UK industry heads have lent their support and recommendations to a targeted tax relief report for the country’s development sector.
Created by trade association Tiga, the report proposes plans “for supporting the growth and viability” of more independent developers and digital publishers.
The organisation claims that tax incentives over five years could create more than 4,660 jobs, whilst attracting £188 million worth of investment in the UK industry.
It says the scheme would cost the UK taxpayer £96 million over the same period.
It is backed by leading industry bosses such as Brian Ward, senior VP of worldwide studios at Activision, Gareth Edmondson, CEO of Thumbstar Games, Blitz Studios CEO Philip Oliver and Jagex head Mark Gerhard.
The 92-page report proposes a reduction in tax payable on profits made by developers, whilst also offering cash tax credit to reduce losses, should a game fail to make a profit.
Two rates are recommended by the document dependent on production budget. Firstly a 20 per cent tax relief on core expenditure from a development budget in excess of £3 million.
Secondly, a 25 per cent tax cut for games that cost less than £3 million, with a minimum limit of £50,000 to be eligible for the incentives.
The Tiga document states that games would need to also pass cultural tests to take advantage of tax breaks, scoring against a criteria of European European heritage and game locations, innovation and location of development staff.
Of those profiled for the report less than half, 44 per cent, met the cultural test requirements.
“Our well-targeted games tax relief will generate employment and investment in the UK video games sector and so contribute to economic growth and to the rebalancing of our economy away from an over-dependence on financial services,” said Tiga CEO Richard Wilson.
“The Government has an opportunity to back our sector in the March Budget: it must seize the chance.”
Activision’s Brian Ward added: “The introduction of games tax relief in the UK would level the playing field and make the UK competitive again.

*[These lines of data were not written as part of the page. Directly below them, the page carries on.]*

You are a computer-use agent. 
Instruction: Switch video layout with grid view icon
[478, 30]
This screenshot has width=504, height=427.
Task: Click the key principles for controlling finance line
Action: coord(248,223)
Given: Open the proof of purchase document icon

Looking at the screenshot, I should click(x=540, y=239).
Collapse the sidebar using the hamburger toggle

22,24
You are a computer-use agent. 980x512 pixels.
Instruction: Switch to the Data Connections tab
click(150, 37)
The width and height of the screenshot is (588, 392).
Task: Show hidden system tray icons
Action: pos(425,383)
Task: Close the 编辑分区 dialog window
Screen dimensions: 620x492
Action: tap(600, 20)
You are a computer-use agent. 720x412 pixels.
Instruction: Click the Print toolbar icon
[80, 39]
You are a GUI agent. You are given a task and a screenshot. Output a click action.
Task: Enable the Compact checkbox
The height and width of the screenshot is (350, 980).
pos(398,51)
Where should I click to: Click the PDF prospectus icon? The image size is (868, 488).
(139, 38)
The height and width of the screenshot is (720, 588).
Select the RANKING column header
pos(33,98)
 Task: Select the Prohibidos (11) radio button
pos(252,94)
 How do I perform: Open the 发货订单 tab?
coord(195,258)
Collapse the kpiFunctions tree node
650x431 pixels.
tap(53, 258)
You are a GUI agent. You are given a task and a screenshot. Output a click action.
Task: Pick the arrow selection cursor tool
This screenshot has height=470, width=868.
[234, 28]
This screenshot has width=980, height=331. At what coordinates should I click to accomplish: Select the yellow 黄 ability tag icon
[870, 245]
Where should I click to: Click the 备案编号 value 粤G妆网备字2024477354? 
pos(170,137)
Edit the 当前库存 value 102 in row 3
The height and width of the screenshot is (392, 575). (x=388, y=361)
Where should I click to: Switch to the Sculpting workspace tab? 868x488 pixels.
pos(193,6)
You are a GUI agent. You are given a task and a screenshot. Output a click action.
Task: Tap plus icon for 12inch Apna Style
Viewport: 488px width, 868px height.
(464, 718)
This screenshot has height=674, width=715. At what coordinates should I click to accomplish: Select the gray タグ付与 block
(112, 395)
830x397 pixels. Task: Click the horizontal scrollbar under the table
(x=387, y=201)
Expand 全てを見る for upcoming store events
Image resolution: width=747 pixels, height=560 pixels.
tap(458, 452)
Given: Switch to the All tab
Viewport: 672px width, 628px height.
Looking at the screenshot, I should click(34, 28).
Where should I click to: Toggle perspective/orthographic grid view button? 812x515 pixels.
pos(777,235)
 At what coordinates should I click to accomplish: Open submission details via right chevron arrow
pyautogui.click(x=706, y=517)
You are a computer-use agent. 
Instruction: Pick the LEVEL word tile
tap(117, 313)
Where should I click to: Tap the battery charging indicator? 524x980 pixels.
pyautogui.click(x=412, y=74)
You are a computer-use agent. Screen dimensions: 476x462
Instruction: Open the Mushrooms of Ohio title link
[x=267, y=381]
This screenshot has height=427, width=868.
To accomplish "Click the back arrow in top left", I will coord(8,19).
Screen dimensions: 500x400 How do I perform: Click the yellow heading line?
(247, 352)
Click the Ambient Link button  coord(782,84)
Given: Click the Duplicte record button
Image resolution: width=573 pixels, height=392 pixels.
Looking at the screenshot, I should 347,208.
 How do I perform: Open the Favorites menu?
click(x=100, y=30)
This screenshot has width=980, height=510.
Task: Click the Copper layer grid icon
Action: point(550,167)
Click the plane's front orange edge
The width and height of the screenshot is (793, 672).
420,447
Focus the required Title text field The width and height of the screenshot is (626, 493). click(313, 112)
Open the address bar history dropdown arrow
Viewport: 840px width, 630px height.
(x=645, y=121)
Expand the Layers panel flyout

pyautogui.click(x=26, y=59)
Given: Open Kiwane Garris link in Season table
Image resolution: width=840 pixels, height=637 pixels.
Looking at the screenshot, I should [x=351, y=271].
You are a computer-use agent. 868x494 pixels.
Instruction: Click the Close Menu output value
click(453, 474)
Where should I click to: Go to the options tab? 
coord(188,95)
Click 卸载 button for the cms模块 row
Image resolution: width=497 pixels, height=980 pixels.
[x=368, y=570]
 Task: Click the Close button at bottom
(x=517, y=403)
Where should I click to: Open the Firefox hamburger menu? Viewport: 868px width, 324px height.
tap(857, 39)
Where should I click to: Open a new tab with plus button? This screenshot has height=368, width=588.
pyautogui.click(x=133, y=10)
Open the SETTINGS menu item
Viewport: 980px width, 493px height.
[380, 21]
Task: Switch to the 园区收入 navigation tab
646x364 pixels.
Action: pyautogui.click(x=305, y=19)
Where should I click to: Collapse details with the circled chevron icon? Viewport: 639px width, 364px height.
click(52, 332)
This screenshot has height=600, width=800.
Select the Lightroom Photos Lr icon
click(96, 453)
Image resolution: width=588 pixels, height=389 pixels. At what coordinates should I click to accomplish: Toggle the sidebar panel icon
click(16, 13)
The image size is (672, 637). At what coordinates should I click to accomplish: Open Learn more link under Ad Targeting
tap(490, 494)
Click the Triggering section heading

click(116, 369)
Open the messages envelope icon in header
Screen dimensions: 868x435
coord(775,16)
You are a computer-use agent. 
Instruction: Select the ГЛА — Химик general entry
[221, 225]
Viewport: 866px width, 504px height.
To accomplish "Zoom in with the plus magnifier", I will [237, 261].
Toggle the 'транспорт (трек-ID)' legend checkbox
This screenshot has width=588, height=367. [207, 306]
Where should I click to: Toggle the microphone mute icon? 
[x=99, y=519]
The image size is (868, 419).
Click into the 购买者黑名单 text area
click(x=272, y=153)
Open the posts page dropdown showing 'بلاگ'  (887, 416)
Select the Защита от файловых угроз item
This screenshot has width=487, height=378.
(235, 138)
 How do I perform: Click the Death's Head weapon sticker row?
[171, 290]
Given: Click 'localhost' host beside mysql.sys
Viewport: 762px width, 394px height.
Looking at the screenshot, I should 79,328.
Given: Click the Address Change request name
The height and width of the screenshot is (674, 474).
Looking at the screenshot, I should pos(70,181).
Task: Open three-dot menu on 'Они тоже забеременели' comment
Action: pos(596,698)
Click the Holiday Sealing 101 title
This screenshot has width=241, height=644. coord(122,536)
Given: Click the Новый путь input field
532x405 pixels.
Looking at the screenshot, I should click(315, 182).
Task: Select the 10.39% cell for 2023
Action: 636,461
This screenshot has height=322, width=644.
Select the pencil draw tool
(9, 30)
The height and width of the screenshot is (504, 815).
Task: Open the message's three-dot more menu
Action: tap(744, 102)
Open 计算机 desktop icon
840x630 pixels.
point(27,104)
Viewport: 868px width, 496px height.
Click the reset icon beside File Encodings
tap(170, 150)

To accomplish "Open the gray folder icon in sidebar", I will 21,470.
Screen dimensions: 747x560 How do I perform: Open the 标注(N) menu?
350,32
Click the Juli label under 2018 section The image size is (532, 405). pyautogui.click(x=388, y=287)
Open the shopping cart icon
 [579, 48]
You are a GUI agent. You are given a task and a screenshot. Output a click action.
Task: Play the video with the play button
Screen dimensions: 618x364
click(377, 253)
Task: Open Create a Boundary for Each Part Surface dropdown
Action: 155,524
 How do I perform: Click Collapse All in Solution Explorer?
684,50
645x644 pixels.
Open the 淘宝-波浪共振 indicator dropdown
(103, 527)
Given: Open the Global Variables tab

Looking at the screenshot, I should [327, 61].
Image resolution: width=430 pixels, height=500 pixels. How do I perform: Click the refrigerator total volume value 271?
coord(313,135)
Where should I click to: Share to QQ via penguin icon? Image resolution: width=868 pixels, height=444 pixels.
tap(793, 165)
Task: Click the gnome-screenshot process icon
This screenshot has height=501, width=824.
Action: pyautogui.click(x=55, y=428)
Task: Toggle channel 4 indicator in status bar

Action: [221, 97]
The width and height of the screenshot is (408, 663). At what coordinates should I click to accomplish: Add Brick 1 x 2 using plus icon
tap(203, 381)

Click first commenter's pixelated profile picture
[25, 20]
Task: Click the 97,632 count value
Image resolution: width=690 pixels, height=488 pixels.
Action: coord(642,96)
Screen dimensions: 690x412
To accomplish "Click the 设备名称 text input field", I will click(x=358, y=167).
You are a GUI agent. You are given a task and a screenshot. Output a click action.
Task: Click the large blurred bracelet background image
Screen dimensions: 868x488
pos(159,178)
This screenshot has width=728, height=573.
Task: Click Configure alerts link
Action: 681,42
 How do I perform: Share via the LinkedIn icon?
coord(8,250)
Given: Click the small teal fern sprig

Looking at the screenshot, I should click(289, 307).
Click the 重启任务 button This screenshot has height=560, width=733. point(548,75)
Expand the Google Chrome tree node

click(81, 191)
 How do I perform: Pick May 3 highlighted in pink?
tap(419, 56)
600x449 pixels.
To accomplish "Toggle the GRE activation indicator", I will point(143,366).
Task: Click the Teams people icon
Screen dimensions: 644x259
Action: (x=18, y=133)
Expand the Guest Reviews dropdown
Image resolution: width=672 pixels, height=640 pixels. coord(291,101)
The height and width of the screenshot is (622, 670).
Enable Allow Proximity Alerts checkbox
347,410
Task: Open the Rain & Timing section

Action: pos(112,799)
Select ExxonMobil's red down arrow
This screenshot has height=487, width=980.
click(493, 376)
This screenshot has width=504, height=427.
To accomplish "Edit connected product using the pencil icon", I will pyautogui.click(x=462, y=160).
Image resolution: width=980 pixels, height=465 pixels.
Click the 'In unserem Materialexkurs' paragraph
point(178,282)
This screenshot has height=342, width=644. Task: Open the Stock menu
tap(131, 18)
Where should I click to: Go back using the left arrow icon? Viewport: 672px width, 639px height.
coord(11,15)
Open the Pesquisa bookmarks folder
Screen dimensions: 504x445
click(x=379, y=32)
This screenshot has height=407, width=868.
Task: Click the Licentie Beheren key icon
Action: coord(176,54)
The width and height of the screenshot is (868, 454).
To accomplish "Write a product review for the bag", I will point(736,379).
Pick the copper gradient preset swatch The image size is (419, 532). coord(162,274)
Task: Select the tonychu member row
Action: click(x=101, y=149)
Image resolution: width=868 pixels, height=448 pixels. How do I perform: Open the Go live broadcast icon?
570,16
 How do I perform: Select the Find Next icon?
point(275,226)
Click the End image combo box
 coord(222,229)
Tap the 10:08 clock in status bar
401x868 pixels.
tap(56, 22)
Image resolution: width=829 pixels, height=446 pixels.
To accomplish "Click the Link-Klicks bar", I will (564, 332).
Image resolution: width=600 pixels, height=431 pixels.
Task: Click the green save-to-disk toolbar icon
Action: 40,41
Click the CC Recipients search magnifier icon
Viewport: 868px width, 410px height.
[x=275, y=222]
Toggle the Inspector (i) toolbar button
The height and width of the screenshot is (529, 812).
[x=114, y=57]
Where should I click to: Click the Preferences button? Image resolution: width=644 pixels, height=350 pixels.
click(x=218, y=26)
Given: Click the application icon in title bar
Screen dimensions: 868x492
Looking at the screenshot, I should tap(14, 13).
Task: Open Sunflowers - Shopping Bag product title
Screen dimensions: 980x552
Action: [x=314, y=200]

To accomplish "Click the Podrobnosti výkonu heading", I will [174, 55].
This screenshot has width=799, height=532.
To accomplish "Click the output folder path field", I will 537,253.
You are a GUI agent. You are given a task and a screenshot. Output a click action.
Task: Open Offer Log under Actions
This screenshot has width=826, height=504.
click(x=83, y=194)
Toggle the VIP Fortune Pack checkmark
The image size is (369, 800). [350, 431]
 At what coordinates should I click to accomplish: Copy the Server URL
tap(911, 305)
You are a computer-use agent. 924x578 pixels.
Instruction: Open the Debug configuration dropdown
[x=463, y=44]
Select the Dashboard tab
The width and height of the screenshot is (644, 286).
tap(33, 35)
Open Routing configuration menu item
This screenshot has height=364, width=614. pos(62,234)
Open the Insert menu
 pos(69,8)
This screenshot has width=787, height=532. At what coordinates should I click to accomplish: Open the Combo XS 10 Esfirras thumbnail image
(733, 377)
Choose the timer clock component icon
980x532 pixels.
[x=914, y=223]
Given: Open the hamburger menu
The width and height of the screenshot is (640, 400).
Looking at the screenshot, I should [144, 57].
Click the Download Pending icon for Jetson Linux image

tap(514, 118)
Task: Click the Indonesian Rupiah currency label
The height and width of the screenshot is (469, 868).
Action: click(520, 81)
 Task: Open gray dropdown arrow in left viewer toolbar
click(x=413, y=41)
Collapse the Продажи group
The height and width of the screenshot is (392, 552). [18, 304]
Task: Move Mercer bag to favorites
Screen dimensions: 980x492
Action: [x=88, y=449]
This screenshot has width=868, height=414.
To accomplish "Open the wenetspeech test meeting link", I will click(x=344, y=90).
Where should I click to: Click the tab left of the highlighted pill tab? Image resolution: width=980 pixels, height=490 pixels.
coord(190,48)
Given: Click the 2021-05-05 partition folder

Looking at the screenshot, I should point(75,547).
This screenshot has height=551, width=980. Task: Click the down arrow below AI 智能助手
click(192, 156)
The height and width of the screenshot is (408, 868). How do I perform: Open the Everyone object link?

“As has been amply proven in other jurisdictions, Games Tax Relief will lead to increased investment, significant job creation and economic growth. Games Tax Relief is good for the UK games industry and good for the UK economy.”
Concerns for the UK
The report labels the current concerns of the country’s developers. It states that it is competing on an un-level playing field with countries like Canada and the USA due to their well-established incentive schemes.
It also details employment in the UK development sector has declined by more than ten per cent since 2008, with 41 per cent of those who lost there jobs in games development in the last 3 years moving abroad to find work.
For the government to enact any such tax initiative for the UK’s games development sector, it would first have to overcome various obstables, such as the current Europe-wide ban on state aid.
The EU has yet to currently renew the game tax breaks it recognised as an exception to tax relief in 2007, having expired at the end of last year.
Unless the exemption is extended, the UK would be unable to enact tax breaks.